Javascript `reduce` performance

Michał Kaczanowicz :

I've spent some time recently plying around with transducers (tool in functional programming ment to improve performance without losing readability/flexibility of code) and when I came to testing their actual speed, I got some quite disappointing results. Consider:

const inc = x => x + 1;

const isEven = x => x % 2 === 0;

// simplest, shortest way I would be comfortable with if performance wasn't an issue

const mapFilter = xs => xs.filter(isEven).map(inc);

// transducers way

// function composition
const compose = (...fns) => x => fns.reduceRight((y, f) => f(y), x);

const map = f => step => (a, c) => step(a, f(c));
const filter = p => step => (a, c) => (p(c) ? step(a, c) : a);

// basic reducer for building array
const build = (acc, x) => {
  acc.push(x);
  return acc;
};

// transducer, it doesn't create intermediate arrays hence should theoretically be faster 
const transducers = xs =>
  xs.reduce(compose(filter(isEven), map(inc))(build), []);

// native loop for comparison
const nativeLoop = data => {
  const result = [];
  const l = data.length;
  for (let i = 0; i < l; i++) {
    const x = data[i];
    if (isEven(x)) result.push(inc(x));
  }
  return result;
};

const data = Array(1000).fill(1);

const base = ["simplest, chained map and filter", () => mapFilter(data)];
const alternative = ["composed transducers", () => transducers(data)];
const alternative2 = ["native loop", () => nativeLoop(data)];

/* console.log(Benchmark) */
console.log("Running benchmarks....");

const suite = new Benchmark.Suite();
suite
  .add(...base)
  .add(...alternative)
  .add(...alternative2)
  .on("cycle", function(event) {
  console.log(String(event.target));
})
  .on("complete", function() {
  console.log("Fastest is " + this.filter("fastest").map("name").join(", "));
})
// run async
  .run({ async: true });
<script src="https://cdnjs.cloudflare.com/ajax/libs/lodash.js/4.17.15/lodash.min.js"></script>
<script src="https://cdnjs.cloudflare.com/ajax/libs/benchmark/2.1.4/benchmark.min.js"></script>

I would expect that the order of performance will be

native loop > transducers > chained map/filter

Meanwhile, besides native approach wich is way faster than any other, it turned out, to my great astonishment, that reduce/transduce way is much slower than using map/filter and creating intermediate arrays (slower, like an order of magnitude in Chrome).
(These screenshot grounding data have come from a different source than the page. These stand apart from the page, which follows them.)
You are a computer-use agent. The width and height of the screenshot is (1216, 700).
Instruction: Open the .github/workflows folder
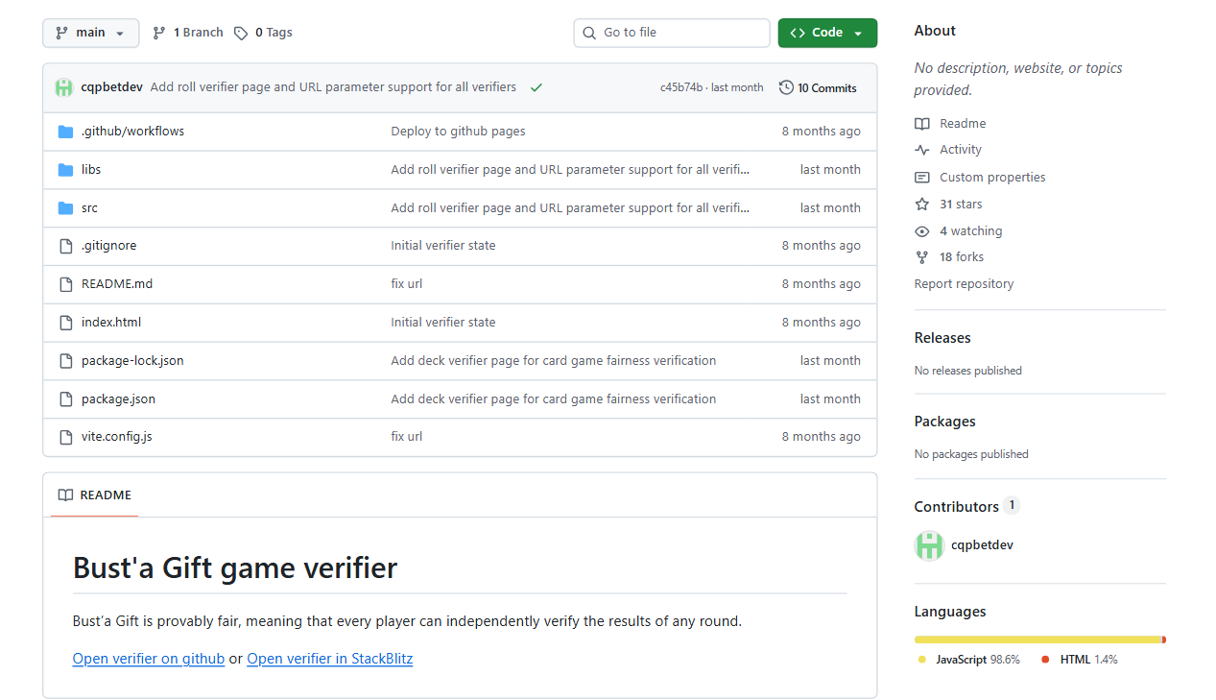tap(132, 132)
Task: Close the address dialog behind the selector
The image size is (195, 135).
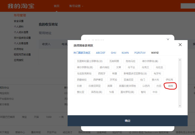Action: 168,39
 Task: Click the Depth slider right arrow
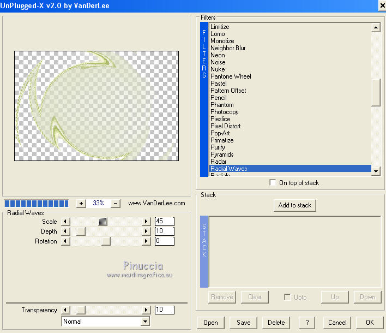(146, 231)
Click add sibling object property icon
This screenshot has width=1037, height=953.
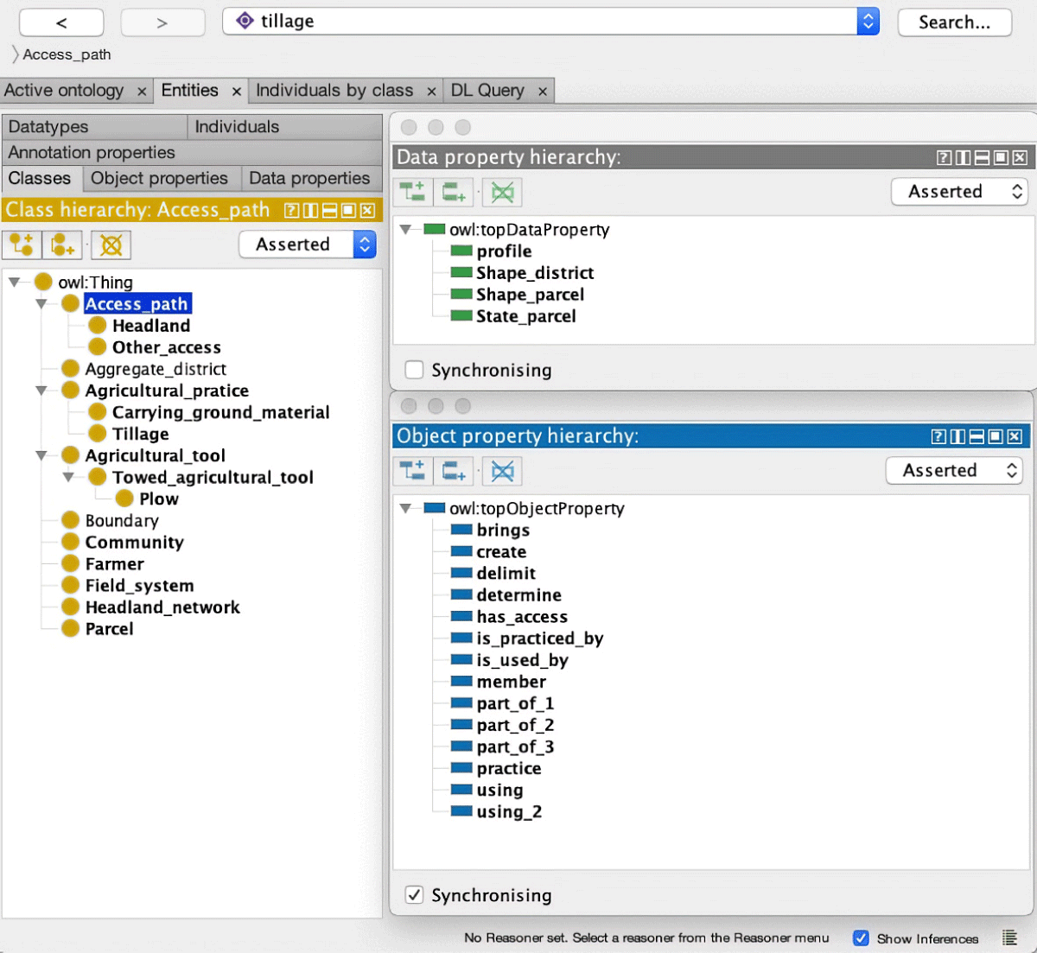pos(454,471)
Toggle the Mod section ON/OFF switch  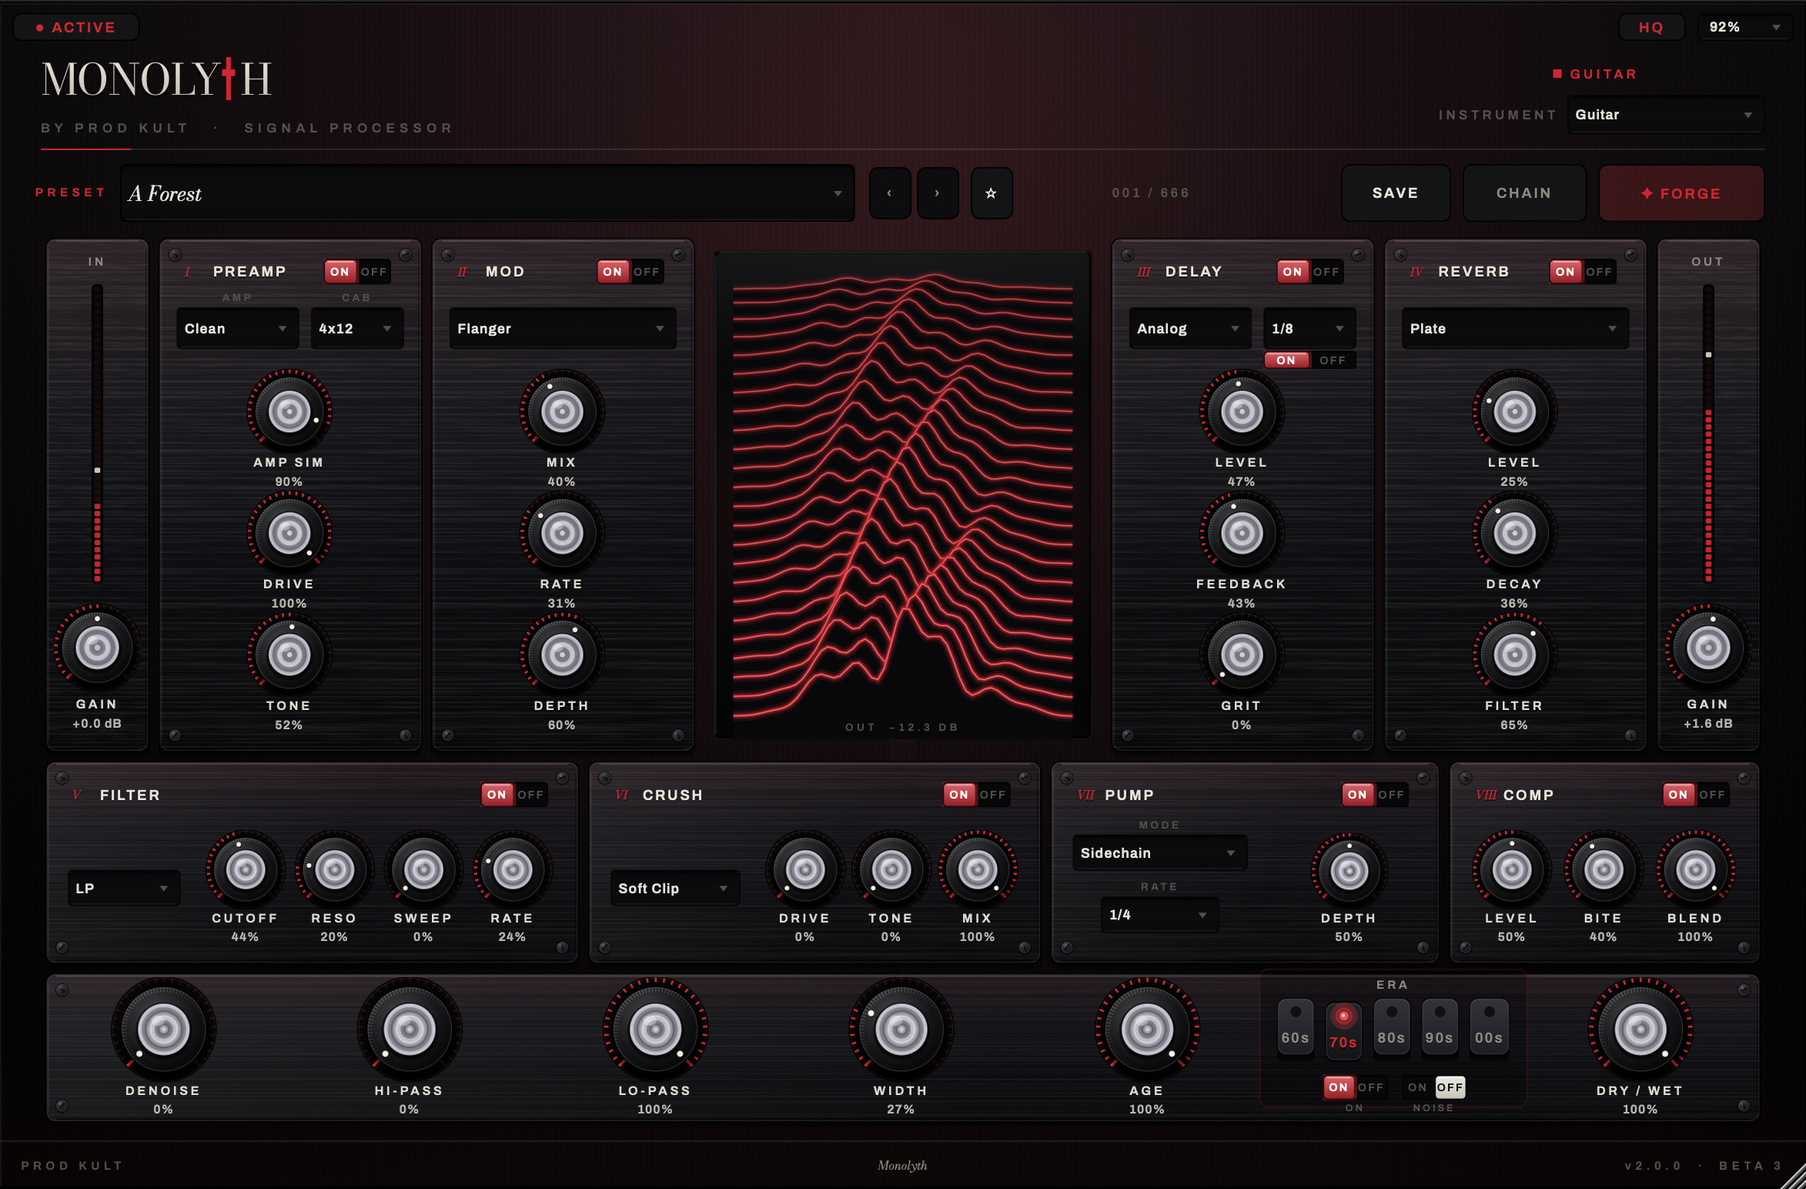tap(630, 272)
Could someone explain to me the origin of this result?

Aadit M Shah :

Your benchmark is wrong because you're building a new transducer chain on each run.

const inc = x => x + 1;

const isEven = x => x % 2 === 0;

// simplest, shortest way I would be comfortable with if performance wasn't an issue

const mapFilter = xs => xs.filter(isEven).map(inc);

// transducers way

// function composition
const compose = (...fns) => x => fns.reduceRight((y, f) => f(y), x);

const map = f => step => (a, c) => step(a, f(c));
const filter = p => step => (a, c) => (p(c) ? step(a, c) : a);

// basic reducer for building array
const build = (acc, x) => {
  acc.push(x);
  return acc;
};

// transducer, it doesn't create intermediate arrays hence should theoretically be faster
const reducer = compose(filter(isEven), map(inc))(build);
const transducers = xs => xs.reduce(reducer, []);

// native loop for comparison
const nativeLoop = data => {
  const result = [];
  const l = data.length;
  for (let i = 0; i < l; i++) {
    const x = data[i];
    if (isEven(x)) result.push(inc(x));
  }
  return result;
};

const data = Array(1000).fill(1);

const base = ["simplest, chained map and filter", () => mapFilter(data)];
const alternative = ["composed transducers", () => transducers(data)];
const alternative2 = ["native loop", () => nativeLoop(data)];

/* console.log(Benchmark) */
console.log("Running benchmarks....");

const suite = new Benchmark.Suite();
suite
  .add(...base)
  .add(...alternative)
  .add(...alternative2)
  .on("cycle", function(event) {
  console.log(String(event.target));
})
  .on("complete", function() {
  console.log("Fastest is " + this.filter("fastest").map("name").join(", "));
})
// run async
  .run({ async: true });
<script src="https://cdnjs.cloudflare.com/ajax/libs/lodash.js/4.17.15/lodash.min.js"></script>
<script src="https://cdnjs.cloudflare.com/ajax/libs/benchmark/2.1.4/benchmark.min.js"></script>

As you can see, transducers are indeed faster than chained map and filter methods.